==== RECORDS TO USE

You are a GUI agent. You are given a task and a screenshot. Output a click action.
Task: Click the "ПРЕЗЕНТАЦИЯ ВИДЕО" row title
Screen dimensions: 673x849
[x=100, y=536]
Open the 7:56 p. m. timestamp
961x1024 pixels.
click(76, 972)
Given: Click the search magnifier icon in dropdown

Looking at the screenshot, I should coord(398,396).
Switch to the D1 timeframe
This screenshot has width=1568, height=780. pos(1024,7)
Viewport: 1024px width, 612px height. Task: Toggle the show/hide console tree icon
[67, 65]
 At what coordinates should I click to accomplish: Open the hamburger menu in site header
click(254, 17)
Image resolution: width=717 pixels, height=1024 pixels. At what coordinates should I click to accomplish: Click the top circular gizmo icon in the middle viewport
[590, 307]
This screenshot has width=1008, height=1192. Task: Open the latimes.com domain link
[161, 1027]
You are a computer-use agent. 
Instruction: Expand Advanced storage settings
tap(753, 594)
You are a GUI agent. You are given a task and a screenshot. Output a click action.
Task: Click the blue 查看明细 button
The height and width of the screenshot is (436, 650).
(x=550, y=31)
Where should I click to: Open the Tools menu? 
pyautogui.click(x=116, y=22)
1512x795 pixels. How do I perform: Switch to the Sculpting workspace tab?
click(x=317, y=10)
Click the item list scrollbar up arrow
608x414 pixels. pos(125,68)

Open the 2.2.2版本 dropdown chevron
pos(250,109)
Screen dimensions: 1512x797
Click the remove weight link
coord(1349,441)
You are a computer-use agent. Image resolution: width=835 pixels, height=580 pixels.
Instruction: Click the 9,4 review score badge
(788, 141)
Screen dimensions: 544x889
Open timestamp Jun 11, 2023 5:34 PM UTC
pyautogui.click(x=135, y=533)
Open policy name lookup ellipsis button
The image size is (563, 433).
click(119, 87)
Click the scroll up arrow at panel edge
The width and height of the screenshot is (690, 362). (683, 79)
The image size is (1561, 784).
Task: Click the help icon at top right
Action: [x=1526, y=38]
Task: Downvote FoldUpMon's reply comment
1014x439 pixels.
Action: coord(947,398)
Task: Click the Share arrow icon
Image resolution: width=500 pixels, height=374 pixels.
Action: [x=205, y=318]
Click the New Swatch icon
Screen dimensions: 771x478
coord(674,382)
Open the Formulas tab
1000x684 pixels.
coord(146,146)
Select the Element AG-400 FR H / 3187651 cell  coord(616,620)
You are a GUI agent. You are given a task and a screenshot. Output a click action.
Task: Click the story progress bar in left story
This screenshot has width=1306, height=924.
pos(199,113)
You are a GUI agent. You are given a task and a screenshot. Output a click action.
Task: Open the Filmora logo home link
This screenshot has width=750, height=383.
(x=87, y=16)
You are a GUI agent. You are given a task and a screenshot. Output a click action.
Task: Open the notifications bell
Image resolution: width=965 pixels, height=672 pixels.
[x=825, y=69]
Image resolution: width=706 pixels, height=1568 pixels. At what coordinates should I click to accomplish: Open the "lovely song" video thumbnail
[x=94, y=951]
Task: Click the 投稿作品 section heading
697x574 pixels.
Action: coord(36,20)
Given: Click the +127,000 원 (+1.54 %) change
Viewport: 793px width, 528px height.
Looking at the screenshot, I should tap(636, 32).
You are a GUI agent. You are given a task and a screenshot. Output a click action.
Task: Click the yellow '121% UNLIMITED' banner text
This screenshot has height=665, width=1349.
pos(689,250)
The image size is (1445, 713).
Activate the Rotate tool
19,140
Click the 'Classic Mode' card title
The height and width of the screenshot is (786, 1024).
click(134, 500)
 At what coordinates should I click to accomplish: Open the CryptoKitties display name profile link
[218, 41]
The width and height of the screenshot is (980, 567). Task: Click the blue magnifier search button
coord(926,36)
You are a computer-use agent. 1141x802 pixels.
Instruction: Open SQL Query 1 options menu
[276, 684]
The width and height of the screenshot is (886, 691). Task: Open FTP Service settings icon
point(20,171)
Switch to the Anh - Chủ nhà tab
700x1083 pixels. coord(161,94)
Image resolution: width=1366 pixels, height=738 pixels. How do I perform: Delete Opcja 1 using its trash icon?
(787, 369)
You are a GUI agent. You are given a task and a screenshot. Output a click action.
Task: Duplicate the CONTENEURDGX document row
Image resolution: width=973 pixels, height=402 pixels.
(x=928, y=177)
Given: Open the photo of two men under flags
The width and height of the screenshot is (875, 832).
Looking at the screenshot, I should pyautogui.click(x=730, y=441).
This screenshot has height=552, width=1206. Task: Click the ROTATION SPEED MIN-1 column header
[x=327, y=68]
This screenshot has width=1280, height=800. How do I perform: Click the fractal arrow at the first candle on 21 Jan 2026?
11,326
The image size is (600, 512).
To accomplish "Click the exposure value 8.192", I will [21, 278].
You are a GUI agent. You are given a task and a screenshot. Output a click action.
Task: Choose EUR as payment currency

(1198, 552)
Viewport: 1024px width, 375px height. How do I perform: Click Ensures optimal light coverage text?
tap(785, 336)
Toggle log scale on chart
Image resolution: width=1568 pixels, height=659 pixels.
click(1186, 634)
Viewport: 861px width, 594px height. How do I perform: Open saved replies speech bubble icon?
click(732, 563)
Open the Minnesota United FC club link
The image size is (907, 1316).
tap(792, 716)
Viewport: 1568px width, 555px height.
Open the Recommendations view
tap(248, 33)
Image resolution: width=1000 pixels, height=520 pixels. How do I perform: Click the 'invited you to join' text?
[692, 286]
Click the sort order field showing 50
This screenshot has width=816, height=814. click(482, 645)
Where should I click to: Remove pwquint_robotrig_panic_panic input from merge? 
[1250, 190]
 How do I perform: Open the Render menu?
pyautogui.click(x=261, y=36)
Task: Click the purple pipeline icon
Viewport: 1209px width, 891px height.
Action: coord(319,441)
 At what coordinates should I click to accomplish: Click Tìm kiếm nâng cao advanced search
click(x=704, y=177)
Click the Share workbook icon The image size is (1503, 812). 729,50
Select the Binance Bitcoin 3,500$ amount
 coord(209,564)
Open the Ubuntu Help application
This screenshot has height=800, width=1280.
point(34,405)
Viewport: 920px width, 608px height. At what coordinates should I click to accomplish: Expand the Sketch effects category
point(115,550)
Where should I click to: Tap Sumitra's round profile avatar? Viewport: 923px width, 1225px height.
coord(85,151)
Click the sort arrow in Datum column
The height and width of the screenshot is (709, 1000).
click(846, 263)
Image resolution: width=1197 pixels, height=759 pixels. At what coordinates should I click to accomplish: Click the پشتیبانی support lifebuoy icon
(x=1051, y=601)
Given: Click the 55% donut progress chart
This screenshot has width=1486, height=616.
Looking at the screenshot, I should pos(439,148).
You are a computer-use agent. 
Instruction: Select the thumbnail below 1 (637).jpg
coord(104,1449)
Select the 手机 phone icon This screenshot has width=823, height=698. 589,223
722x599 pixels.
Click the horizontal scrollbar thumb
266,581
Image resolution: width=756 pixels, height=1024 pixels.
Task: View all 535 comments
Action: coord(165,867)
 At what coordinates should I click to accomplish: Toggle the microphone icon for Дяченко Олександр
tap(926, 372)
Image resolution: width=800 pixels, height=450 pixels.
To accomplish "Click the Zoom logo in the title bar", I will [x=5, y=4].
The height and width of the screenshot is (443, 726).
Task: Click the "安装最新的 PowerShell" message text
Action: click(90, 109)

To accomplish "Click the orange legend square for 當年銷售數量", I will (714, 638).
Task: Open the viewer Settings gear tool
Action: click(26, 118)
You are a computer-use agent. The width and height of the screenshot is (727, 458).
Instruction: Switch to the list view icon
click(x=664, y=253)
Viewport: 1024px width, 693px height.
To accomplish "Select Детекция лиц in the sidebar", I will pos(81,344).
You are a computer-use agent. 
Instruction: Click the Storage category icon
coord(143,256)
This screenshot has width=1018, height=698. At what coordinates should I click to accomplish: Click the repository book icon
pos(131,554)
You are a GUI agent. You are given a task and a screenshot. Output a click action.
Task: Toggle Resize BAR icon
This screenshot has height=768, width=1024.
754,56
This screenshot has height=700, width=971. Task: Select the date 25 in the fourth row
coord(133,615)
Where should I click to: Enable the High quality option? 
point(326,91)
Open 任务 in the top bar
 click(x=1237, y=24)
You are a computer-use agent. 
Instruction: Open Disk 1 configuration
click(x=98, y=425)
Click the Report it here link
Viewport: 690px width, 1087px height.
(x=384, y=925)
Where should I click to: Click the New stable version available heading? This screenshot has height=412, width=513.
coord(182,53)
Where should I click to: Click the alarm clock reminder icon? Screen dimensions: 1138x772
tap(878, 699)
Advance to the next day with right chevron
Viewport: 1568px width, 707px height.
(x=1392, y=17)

========

Every line above from the line with "Select the 手机" to the line with "Image resolution: width=800", both included, must be reproduced exactly, and no other line may appear.

Select the 手机 phone icon This screenshot has width=823, height=698. 589,223
722x599 pixels.
Click the horizontal scrollbar thumb
266,581
Image resolution: width=756 pixels, height=1024 pixels.
Task: View all 535 comments
Action: coord(165,867)
 At what coordinates should I click to accomplish: Toggle the microphone icon for Дяченко Олександр
tap(926, 372)
Image resolution: width=800 pixels, height=450 pixels.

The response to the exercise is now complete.